The bank has successfully installed its first regional centre in South Africa, and should open another in São Paulo by the end of the year. It has established partnerships with important development banks, such as Latin American regional development bank CAF, the China-led Asian Infrastructure Investment Bank (AIIB), and the World Bank group.
The NDB’s credit rating is AA+, one short of the maximum, which other development banks such as AIIB have. This is despite many of its members, notably Brazil and South Africa, facing tough economic times domestically.
The bank has successfully forged a number of bonds – including ‘green bonds’ in 2016 – and has now approved 42 projects in member countries for a total of over US$12 billion, more than the AIIB’s roughly $8 billion portfolio.
What’s wrong with it?
Perhaps its initial boldness has led many people watching the Brics to be disappointed by the NDB’s limited achievements so far, especially in terms of attracting new members and raising its international profile.
To name a prominent one, Jim O’Neill, the Goldman Sachs executive who coined the term Bric (before South Africa joined), told a South African newspaper the bank has been “quite disappointing so far – almost anonymous.”
Nogueira points out that, though the bank has approved over US$12 billion in loans, it has disbursed less than $1 billion so far, a figure he considers low.

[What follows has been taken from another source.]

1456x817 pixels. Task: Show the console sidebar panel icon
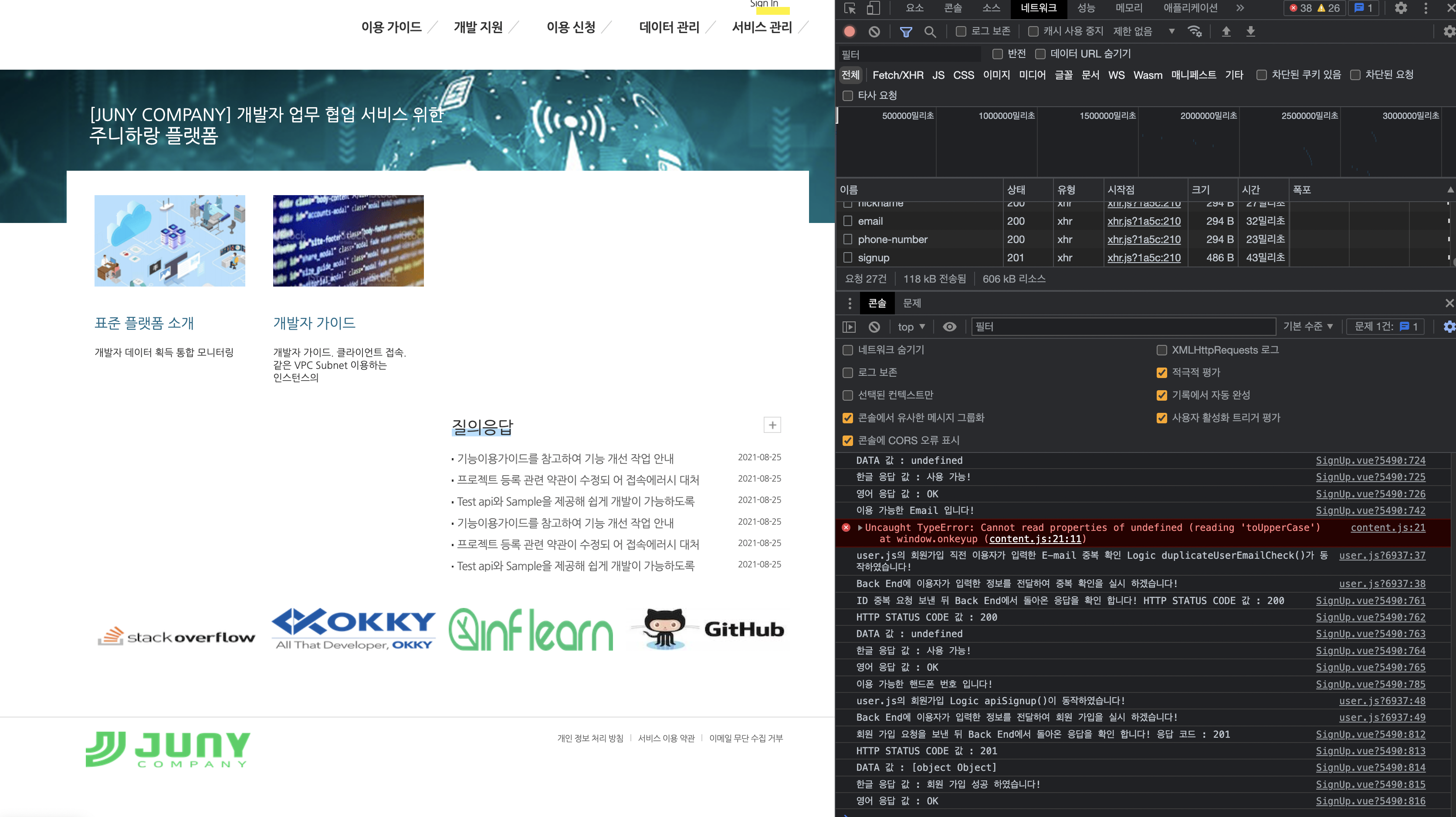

He also says the bank lacks good governance. Most people picked to start the bank weren’t completely prepared for some of the challenges ahead, he says, including himself.

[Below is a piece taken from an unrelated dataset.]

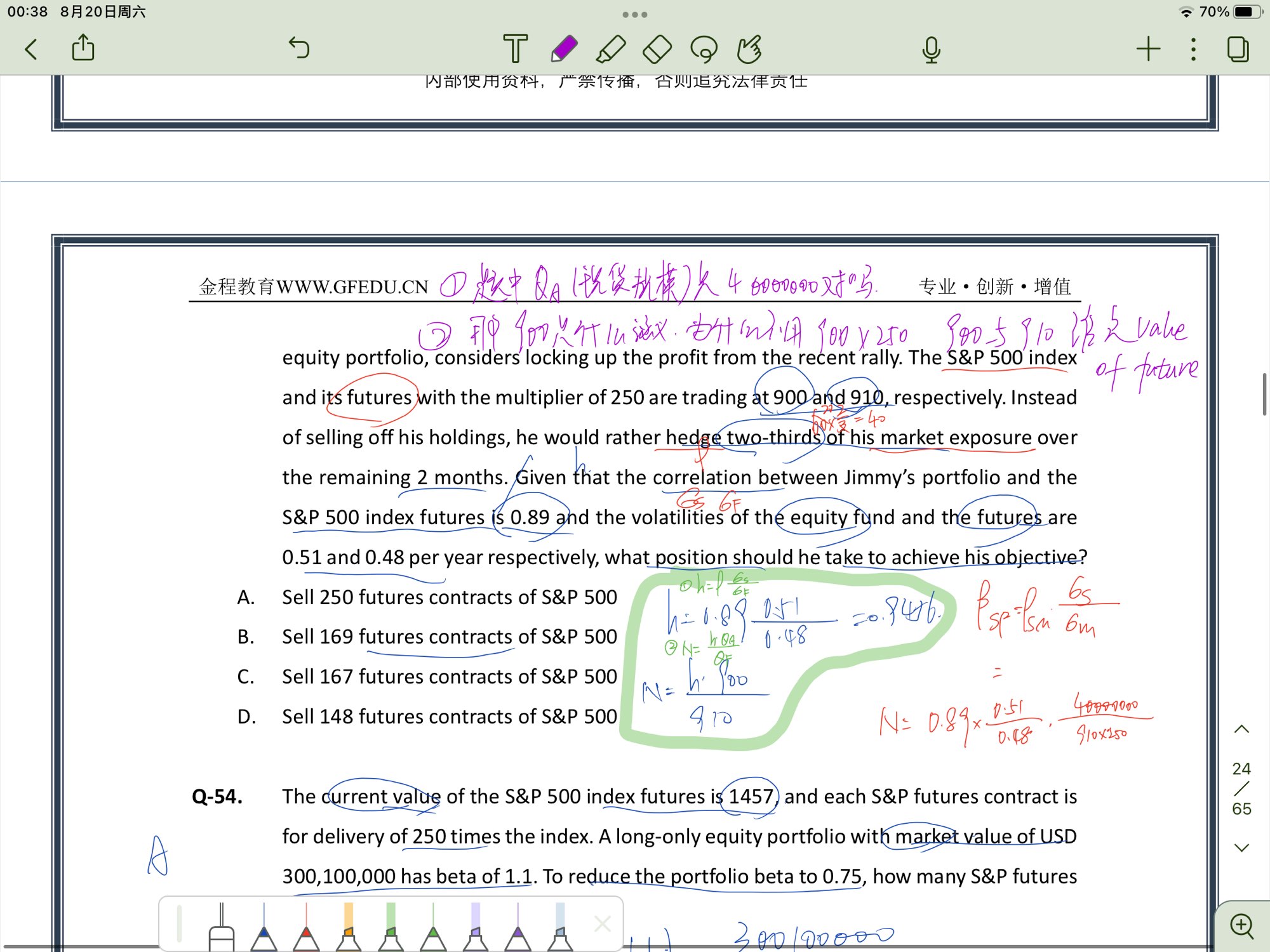Start audio recording with microphone icon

Political turmoil in and between member countries didn’t help either. Relations between China and India soured, sanctions against Russia made it difficult to lend to Russian companies, and then there was political instability and economic crises in both South Africa and Brazil.
Continuing to advance the interests of the developing world in a rough political climate proved to be a hard task at which member countries don’t seem to have excelled, according to critics.

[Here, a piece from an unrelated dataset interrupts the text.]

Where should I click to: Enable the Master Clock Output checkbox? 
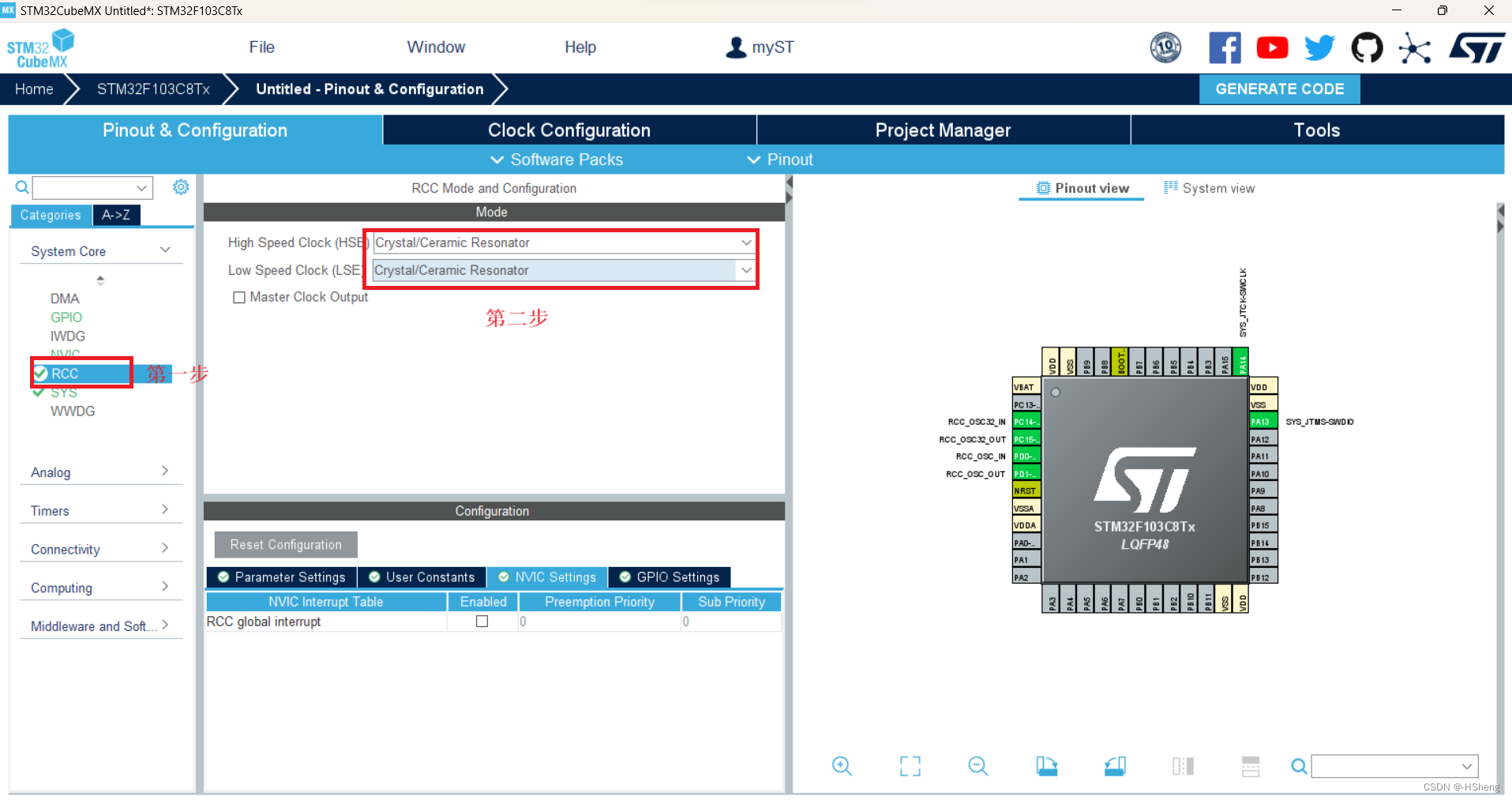click(x=240, y=297)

The bank has also been accused of erring in some of the same areas as the traditional institutions they criticise, by lacking basic transparency in its projects, for example.
Sustainability has also been a fraught issue. Though the NDB has recently approved loans for climate change mitigation and adaptation in Brazil and renewable energy in India, it has labelled a number of projects that are environmentally questionable as sustainable, without explaining the criteria it uses.
One of its sustainable projects is the paving of the Trans-Amazonian highway in Brazil, a highly controversial road that many environmentalists blame for exacerbating deforestation in the world’s largest tropical rainforest.
The highway project is mostly supported by Brazilian agribusiness, which is expanding into the Amazon, a phenomenon that has so far had enormous environmental repercussions.
Could things still change?
The short answer is yes. The bank is very young and will enter a new cycle in 2020 when current president, India’s KV Kamath, steps down.
“The problem with people that think the NDB is a failure is that maybe they expected too much,” says Esteves.
Whether or not member countries still value the Brics and its bank as much as they did when it was created is uncertain. Brazil, for one, has a new government led by climate sceptics, who favour a relationship with the US, and are fierce critics of globalisation and multilateralism, which China now promotes.
Yet China still deeply values the Brics. In June, when Brics leaders met during the G20 Summit in Japan, President Xi Jinping called on Brics member countries to enhance their “strategic partnership.”
Despite all the problems Nogueira witnessed first hand, he is still an NDB believer. The need for the NDB in a world where developing nations still lack basic infrastructure is stark, he says.
And there is time for it to prosper. Nogueira remembers one of the main lessons he learned from the Chinese was to have what he calls “strategic patience”.
“To me, it was difficult. As a Brazilian, I’m impatient,” he said, laughing. “But we need to have a strategic vision. Things happen little by little.”
This article is republished from Dialogo Chino.